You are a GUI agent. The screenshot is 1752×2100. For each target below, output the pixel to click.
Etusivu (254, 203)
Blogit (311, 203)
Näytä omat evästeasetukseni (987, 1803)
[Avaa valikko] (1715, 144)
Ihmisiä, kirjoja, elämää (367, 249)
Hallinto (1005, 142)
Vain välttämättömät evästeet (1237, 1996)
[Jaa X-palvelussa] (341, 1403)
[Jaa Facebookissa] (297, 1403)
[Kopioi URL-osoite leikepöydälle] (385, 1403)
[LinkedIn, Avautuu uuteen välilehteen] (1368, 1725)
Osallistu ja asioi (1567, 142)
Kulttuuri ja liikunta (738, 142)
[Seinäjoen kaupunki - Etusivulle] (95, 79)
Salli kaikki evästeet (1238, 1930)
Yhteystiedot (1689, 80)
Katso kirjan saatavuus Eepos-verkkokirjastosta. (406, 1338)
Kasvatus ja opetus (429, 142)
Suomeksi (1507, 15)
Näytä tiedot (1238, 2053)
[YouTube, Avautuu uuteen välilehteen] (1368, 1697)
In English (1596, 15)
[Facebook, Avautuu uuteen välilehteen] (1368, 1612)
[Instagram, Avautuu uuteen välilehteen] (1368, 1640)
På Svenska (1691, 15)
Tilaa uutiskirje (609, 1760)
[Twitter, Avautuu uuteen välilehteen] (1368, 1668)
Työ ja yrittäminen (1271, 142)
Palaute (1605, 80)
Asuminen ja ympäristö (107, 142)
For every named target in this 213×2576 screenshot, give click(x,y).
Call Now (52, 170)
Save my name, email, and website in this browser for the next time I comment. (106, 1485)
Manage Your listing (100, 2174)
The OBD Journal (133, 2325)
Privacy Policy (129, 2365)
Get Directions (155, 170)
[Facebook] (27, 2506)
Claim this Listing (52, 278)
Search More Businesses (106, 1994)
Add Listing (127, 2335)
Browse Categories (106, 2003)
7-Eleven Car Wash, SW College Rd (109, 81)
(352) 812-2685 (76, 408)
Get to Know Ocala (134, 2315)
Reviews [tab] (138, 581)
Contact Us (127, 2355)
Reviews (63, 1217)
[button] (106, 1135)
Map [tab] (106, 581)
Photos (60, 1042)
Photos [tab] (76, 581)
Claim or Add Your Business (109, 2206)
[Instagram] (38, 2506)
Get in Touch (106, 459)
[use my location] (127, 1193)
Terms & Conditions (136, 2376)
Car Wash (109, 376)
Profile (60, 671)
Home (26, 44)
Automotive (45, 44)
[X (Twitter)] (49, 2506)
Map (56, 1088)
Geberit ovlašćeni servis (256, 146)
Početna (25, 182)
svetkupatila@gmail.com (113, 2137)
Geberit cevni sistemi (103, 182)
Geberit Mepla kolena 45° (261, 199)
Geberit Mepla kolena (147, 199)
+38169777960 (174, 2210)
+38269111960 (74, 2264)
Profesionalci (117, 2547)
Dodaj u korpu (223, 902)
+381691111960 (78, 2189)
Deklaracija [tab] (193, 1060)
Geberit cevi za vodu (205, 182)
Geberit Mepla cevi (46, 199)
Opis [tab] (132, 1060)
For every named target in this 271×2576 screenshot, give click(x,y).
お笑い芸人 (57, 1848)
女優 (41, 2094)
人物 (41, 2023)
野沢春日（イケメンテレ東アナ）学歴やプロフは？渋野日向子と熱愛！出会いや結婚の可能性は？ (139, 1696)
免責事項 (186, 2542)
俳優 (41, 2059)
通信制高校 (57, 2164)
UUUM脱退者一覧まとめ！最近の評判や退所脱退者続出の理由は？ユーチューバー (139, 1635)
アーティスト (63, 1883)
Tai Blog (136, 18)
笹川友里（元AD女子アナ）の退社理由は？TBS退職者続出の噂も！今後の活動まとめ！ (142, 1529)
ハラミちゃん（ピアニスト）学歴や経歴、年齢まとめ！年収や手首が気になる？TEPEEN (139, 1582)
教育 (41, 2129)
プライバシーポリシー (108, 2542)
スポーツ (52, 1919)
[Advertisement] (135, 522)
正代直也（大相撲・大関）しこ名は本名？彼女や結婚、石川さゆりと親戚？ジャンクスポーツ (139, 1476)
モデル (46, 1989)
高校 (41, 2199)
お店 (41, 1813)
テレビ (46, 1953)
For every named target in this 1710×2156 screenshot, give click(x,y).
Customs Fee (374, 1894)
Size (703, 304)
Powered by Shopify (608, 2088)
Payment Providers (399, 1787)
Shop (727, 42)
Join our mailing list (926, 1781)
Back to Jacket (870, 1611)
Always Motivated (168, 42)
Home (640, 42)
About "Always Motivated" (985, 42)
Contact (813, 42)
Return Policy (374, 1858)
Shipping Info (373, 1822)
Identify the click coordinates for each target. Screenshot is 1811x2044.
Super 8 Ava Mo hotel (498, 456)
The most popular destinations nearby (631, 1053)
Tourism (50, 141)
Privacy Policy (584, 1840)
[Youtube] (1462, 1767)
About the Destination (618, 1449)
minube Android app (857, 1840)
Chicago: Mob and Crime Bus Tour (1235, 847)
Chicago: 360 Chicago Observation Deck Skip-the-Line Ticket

────────

TASK GOAL: Work through the data above line by line and give the number of lines in which "Chicago" occurs. Add nothing else.

RESULT BELOW: 2